Conversely, if you believe that there are whitespaces or untapped opportunities in the market that the current established firms aren’t paying attention to, this can be a phenomenal opportunity to invest and arbitrage the current market conditions. A number of newer VC firms are taking this approach. For example, 500 Startups focuses on investing across the globe in untapped markets, and SoGal Ventures focuses on investing in highly-talented diverse founders. At the end of the day, only you can decide which of these attributes are most important to you within your individual investment paradigm.
What are the trends in the industry in which you are considering investing? Are there regulatory conditions or potential changes you need to be aware of? For example, in the FinTech industry, changing regulatory conditions are enabling faster growth in certain countries over others. In context of your investment thesis, take time to research user expectations in the industry, consider what might be the “next big move” and whether the product or service you are considering for investment fits in with this potential change.

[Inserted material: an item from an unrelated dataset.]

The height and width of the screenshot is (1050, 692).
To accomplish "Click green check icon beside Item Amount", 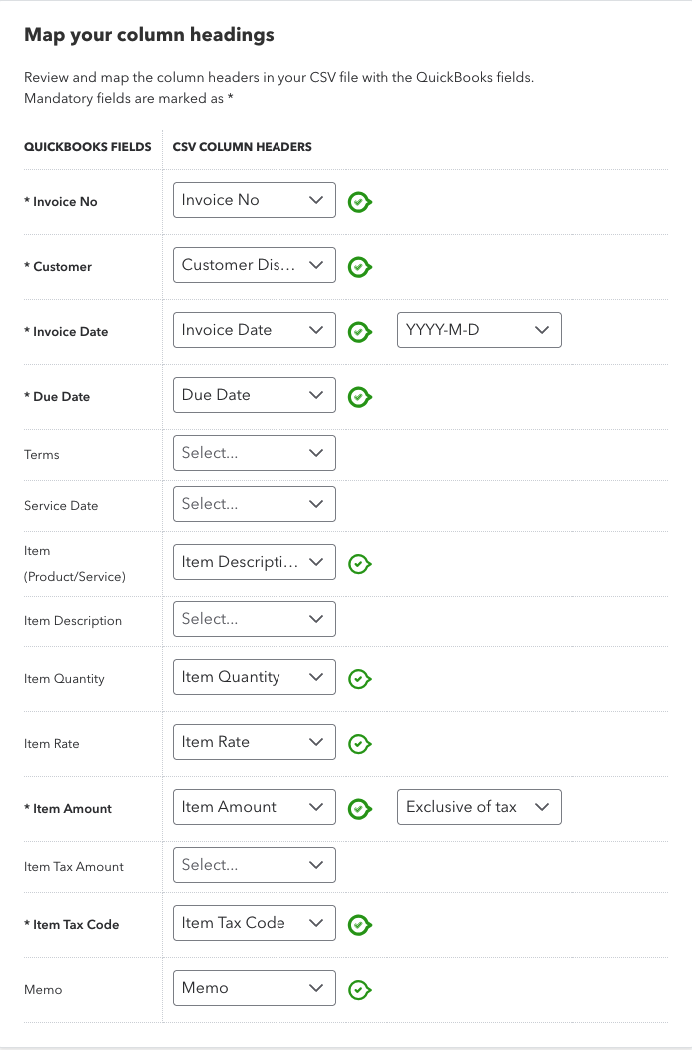I will (359, 809).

Although each of these categories is important in making investment decisions, depending on your investment thesis, some may be more heavily weighted than others. Once you have considered which of these factors will be key to your thesis, your investment thesis will begin to take shape. As you broaden your investment activity, be sure to keep circling back to your original investment thesis to be sure that potential investments still conform to your original requirements. If not, take a step back and see whether you need to modify your original thesis to be more in tune with your current way of thinking. Whether it remains as is or continues to evolve, your investment thesis will be an invaluable asset in ensuring the relative safety of your investments, both now and in the future.